Prompt engineering for foundation models - Amazon SageMaker
Services or capabilities described in Amazon Web Services documentation might vary by Region. To see the differences applicable to the China Regions, see Getting Started with Amazon Web Services in China (PDF).

Prompt engineering for foundation models

Prompt engineering is the process of designing and refining the prompts or input stimuli for a language model to generate specific types of output. Prompt engineering involves selecting appropriate keywords, providing context, and shaping the input in a way that encourages the model to produce the desired response and is a vital technique to actively shape the behavior and output of foundation models.

Effective prompt engineering is crucial for directing model behavior and achieving desired responses. Through prompt engineering, you can control a model’s tone, style, and domain expertise without more involved customization measures like fine-tuning. We recommend dedicating time to prompt engineering before you consider fine-tuning a model on additional data. The goal is to provide sufficient context and guidance to the model so that it can generalize and perform well on unseen or limited data scenarios.

Zero-shot learning

Zero-shot learning involves training a model to generalize and make predictions on unseen classes or tasks. To perform prompt engineering in zero-shot learning environments, we recommend constructing prompts that explicitly provide information about the target task and the desired output format. For example, if you want to use a foundation model for zero-shot text classification on a set of classes that the model did not see during training, a well-engineered prompt could be: "Classify the following text as either sports, politics, or entertainment: [input text]." By explicitly specifying the target classes and the expected output format, you can guide the model to make accurate predictions even on unseen classes.

Few-shot learning

Few-shot learning involves training a model with a limited amount of data for new classes or tasks. Prompt engineering in few-shot learning environments focuses on designing prompts that effectively use the limited available training data. For example, if you use a foundation model for an image classification task and only have a few examples of a new image class, you can engineer a prompt that includes the available labeled examples with a placeholder for the target class. For example, the prompt could be: "[image 1], [image 2], and [image 3] are examples of [target class]. Classify the following image as [target class]". By incorporating the limited labeled examples and explicitly specifying the target class, you can guide the model to generalize and make accurate predictions even with minimal training data.

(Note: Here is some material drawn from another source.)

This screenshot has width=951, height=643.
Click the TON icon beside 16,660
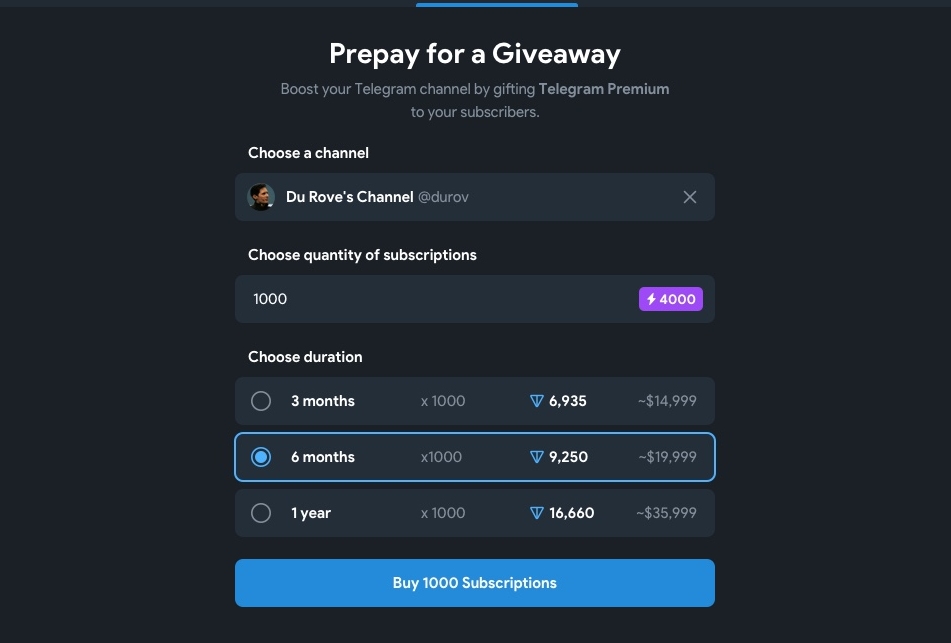tap(537, 513)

Supported inference parameters

Changing inference parameters might also affect the responses to your prompts. While you can try to add as much specificity and context as possible to your prompts, you can also experiment with supported inference parameters. The following are examples of some commonly supported inference parameters:

Inference Parameter Description

max_new_tokens

The maximum output length of a foundation model response. Valid values: integer, range: Positive integer.

temperature

Controls the randomness in the output. Higher temperature results in an output sequence with low-probability words and lower temperature results in output sequence with high-probability words. If temperature=0, the response is made up of only the highest probability words (greedy decoding). Valid values: float, range: Positive float.

top_p

In each step of text generation, the model samples from the smallest possible set of words with a cumulative probability of top_p. Valid values: float, range: 0.0, 1.0.

return_full_text

If True, then the input text is part of the generated output text. Valid values: boolean, default: False.

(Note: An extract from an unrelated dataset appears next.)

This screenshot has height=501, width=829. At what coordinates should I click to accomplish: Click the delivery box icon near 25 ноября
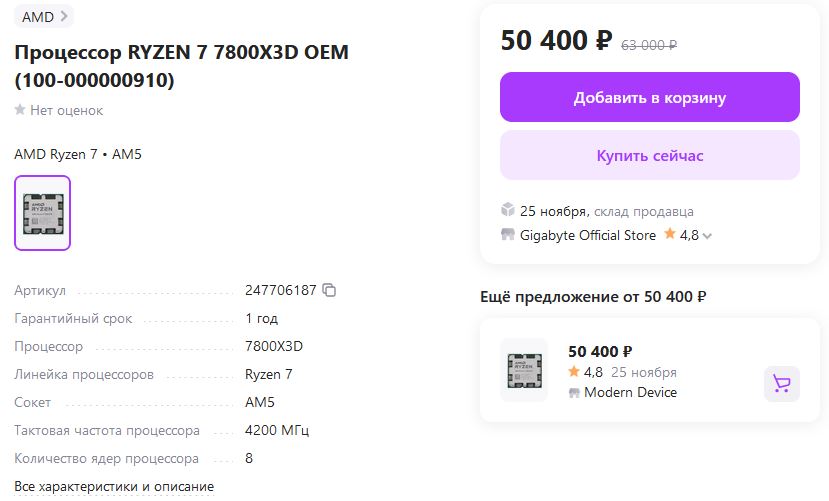click(508, 211)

For more information on foundation model inference, see Deploy publicly available foundation models with the JumpStartModel class.

If prompt engineering is not sufficient to adapt your foundation model to specific business needs, domain-specific language, target tasks, or other requirements, you can consider fine-tuning your model on additional data or using Retrieval Augmented Generation (RAG) to augment your model architecture with enhanced context from archived knowledge sources. For more information, see Fine-tune a foundation model or Retrieval Augmented Generation (RAG).